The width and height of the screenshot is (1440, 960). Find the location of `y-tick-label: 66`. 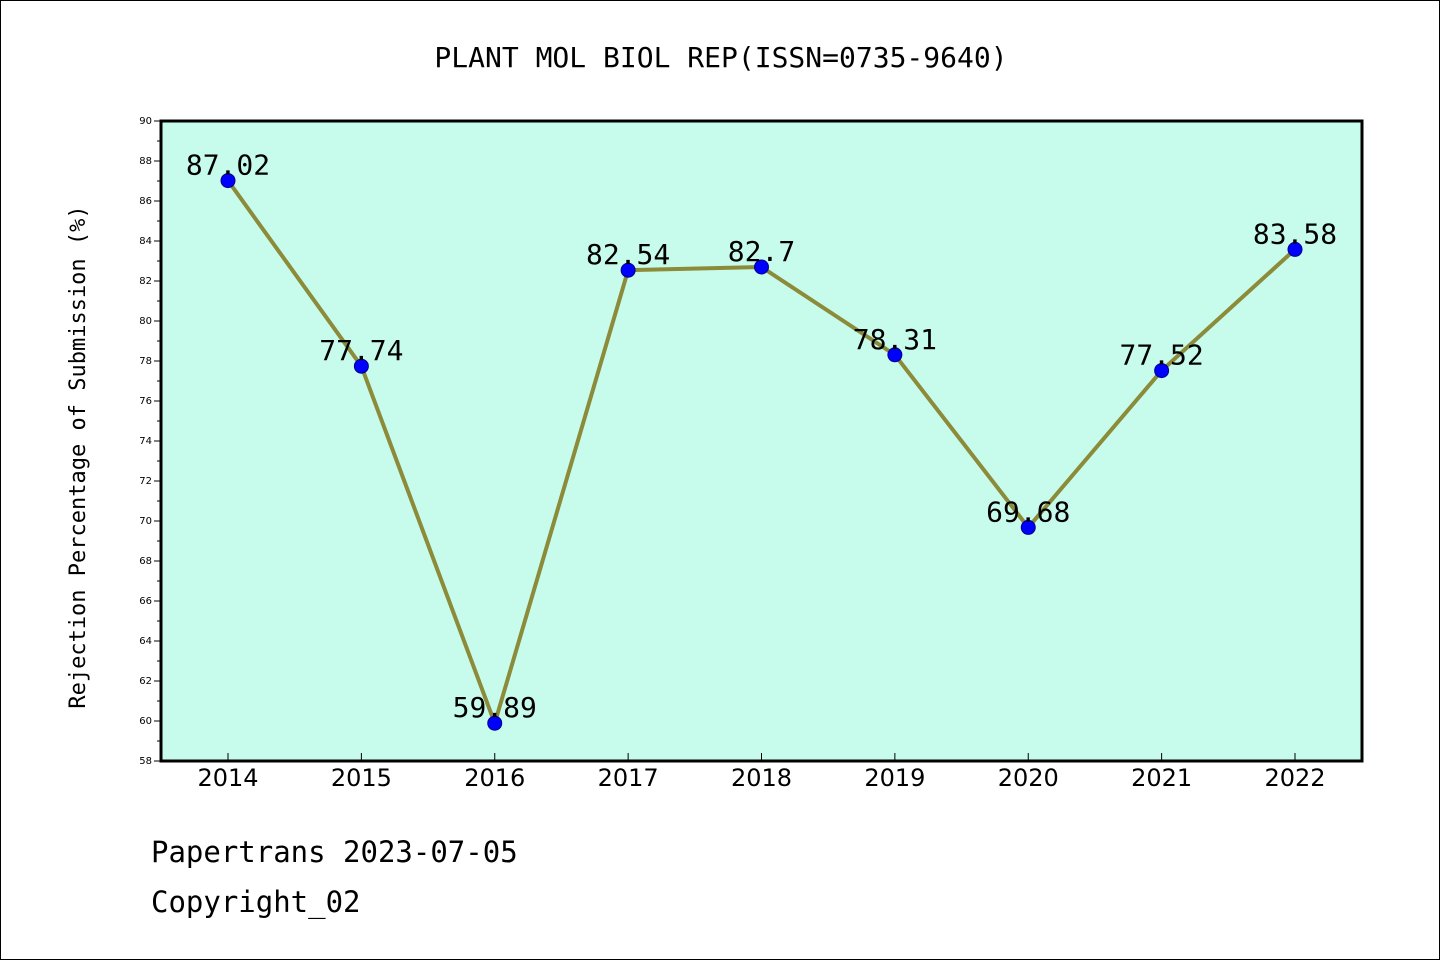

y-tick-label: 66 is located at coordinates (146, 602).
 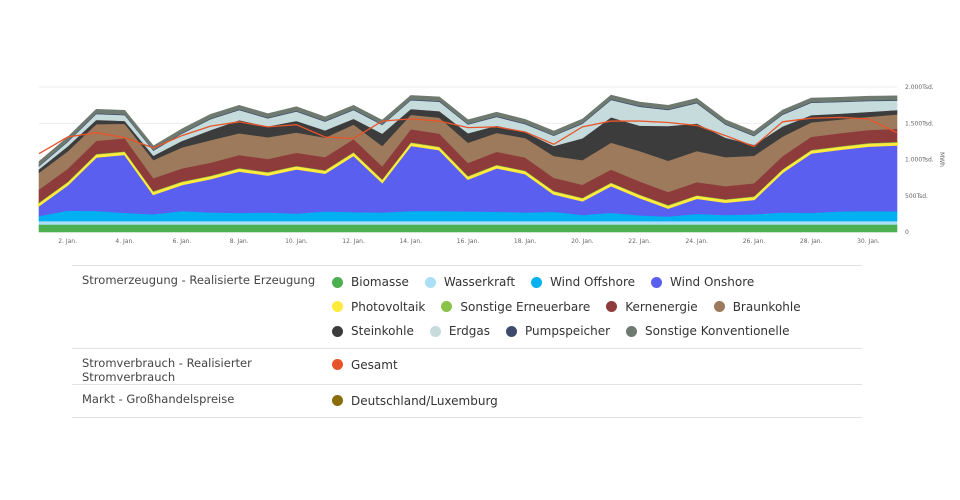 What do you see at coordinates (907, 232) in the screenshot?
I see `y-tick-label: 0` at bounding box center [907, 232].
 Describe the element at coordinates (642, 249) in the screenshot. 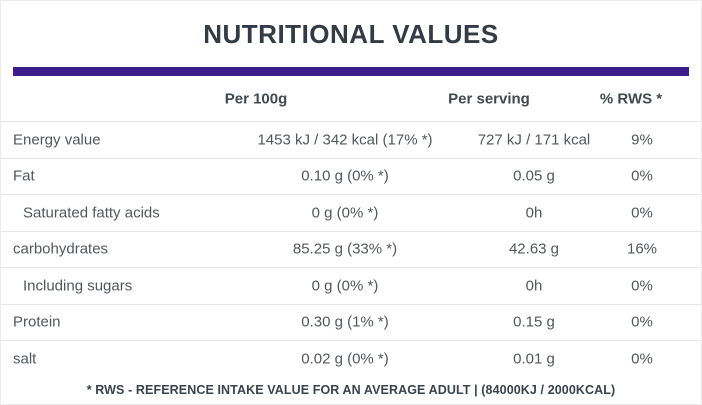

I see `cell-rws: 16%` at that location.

***

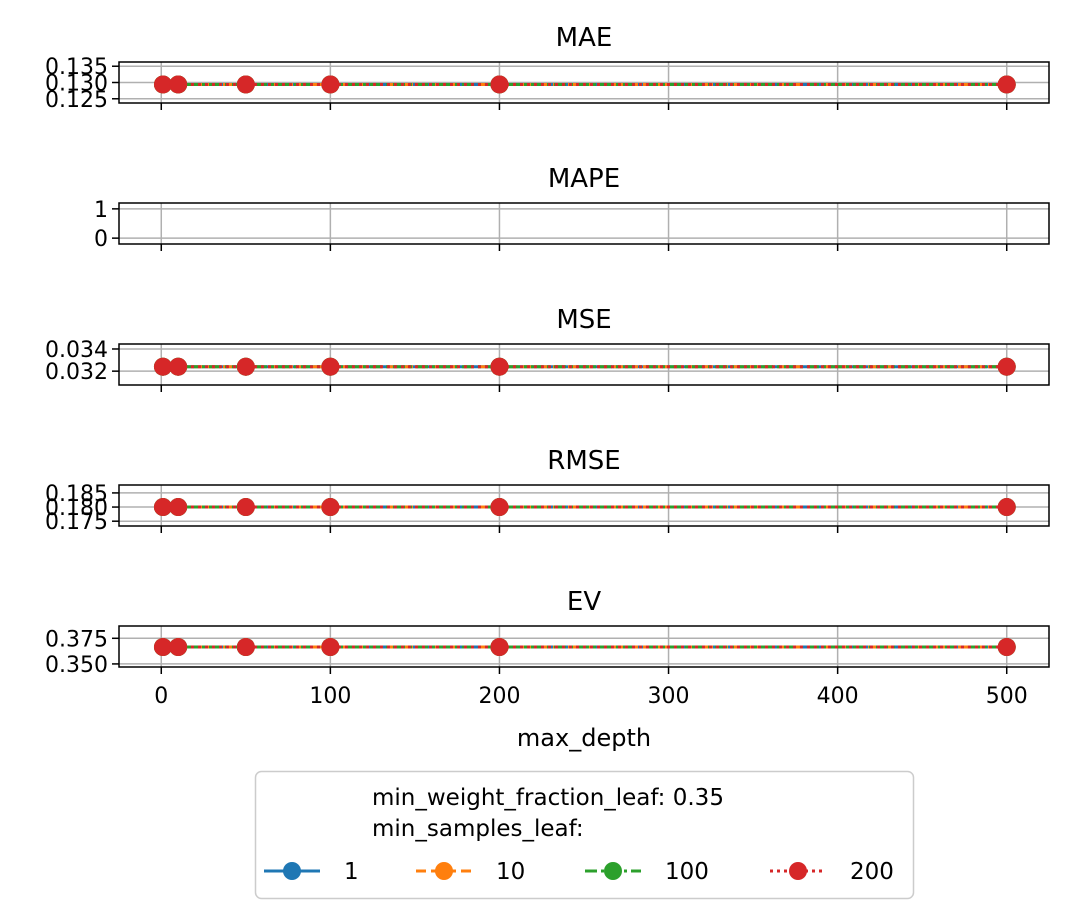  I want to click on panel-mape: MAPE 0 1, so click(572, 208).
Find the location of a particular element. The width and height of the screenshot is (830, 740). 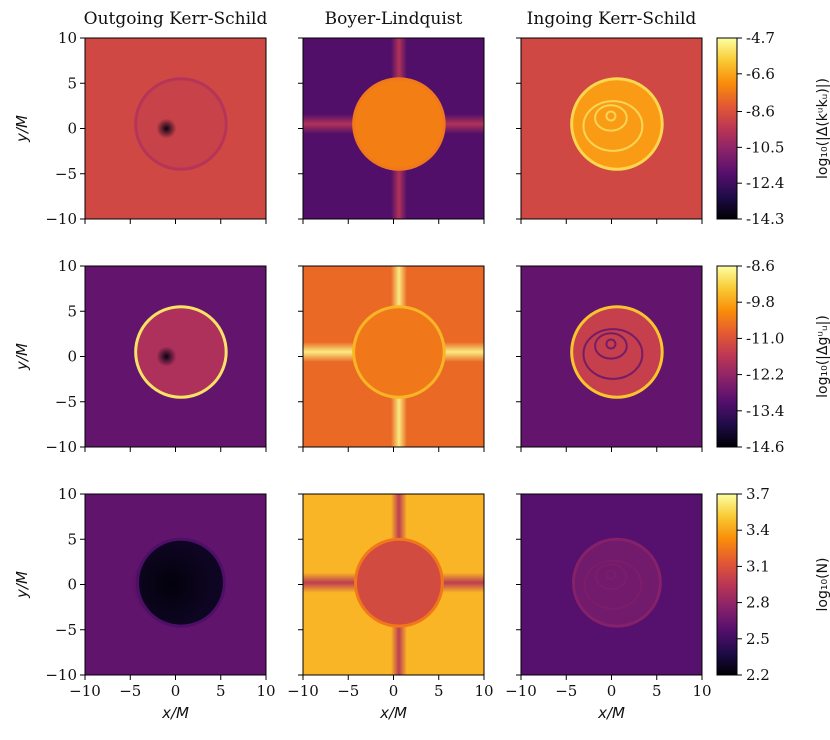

***

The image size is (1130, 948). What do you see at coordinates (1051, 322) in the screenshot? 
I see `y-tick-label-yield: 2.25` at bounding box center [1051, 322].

***

Copy out the entries verbatim, starting at the line containing "What do you see at coordinates (907, 232)" and ending at the line containing "at that location.", with both of those lines included. Omit the pictures from your answer.

  What do you see at coordinates (907, 232) in the screenshot?
I see `y-tick-label: 0` at bounding box center [907, 232].
 Describe the element at coordinates (642, 249) in the screenshot. 

I see `cell-rws: 16%` at that location.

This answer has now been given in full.